* [About this exercise]
From the line with "Task: Open the notifications bell" through the final line below, restate each line word for word and return nothing else.

(Items from a dataset)

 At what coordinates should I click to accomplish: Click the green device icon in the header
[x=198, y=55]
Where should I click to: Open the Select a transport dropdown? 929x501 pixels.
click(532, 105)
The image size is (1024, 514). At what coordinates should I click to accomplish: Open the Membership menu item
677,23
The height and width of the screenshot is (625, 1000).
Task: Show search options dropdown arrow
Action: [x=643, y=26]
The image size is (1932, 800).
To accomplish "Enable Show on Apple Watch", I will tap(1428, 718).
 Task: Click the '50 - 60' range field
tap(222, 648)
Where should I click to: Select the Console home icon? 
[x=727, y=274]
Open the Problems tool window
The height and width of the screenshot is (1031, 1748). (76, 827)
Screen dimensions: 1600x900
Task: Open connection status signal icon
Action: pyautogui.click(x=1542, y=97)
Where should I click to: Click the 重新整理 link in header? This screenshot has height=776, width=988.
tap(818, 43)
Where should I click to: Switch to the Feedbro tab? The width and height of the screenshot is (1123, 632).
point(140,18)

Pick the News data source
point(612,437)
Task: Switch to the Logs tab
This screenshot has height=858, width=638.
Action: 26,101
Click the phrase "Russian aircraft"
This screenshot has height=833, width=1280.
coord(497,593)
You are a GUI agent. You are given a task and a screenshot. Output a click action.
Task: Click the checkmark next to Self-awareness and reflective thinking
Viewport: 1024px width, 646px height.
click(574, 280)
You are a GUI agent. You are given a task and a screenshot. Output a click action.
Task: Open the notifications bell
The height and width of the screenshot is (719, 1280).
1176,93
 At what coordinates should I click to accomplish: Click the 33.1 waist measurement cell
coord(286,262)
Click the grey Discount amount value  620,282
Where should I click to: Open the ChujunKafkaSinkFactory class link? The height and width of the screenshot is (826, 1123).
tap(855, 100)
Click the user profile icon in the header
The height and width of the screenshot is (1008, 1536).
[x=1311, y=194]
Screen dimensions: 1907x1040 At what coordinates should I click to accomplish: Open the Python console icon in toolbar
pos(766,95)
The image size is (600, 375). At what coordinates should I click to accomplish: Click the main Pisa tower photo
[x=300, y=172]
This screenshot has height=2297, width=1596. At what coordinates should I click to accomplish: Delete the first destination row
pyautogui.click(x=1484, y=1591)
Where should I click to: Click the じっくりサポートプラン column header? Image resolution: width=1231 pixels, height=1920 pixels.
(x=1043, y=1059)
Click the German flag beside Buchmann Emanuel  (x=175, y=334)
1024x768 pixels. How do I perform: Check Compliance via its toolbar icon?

* [Written response]
Task: Open the notifications bell
The height and width of the screenshot is (719, 1280).
1176,93
 At what coordinates should I click to accomplish: Click the 33.1 waist measurement cell
coord(286,262)
Click the grey Discount amount value  620,282
Where should I click to: Open the ChujunKafkaSinkFactory class link? The height and width of the screenshot is (826, 1123).
tap(855, 100)
Click the user profile icon in the header
The height and width of the screenshot is (1008, 1536).
[x=1311, y=194]
Screen dimensions: 1907x1040 At what coordinates should I click to accomplish: Open the Python console icon in toolbar
pos(766,95)
The image size is (600, 375). At what coordinates should I click to accomplish: Click the main Pisa tower photo
[x=300, y=172]
This screenshot has height=2297, width=1596. At what coordinates should I click to accomplish: Delete the first destination row
pyautogui.click(x=1484, y=1591)
Where should I click to: Click the じっくりサポートプラン column header? Image resolution: width=1231 pixels, height=1920 pixels.
(x=1043, y=1059)
Click the German flag beside Buchmann Emanuel  (x=175, y=334)
1024x768 pixels. How do I perform: Check Compliance via its toolbar icon?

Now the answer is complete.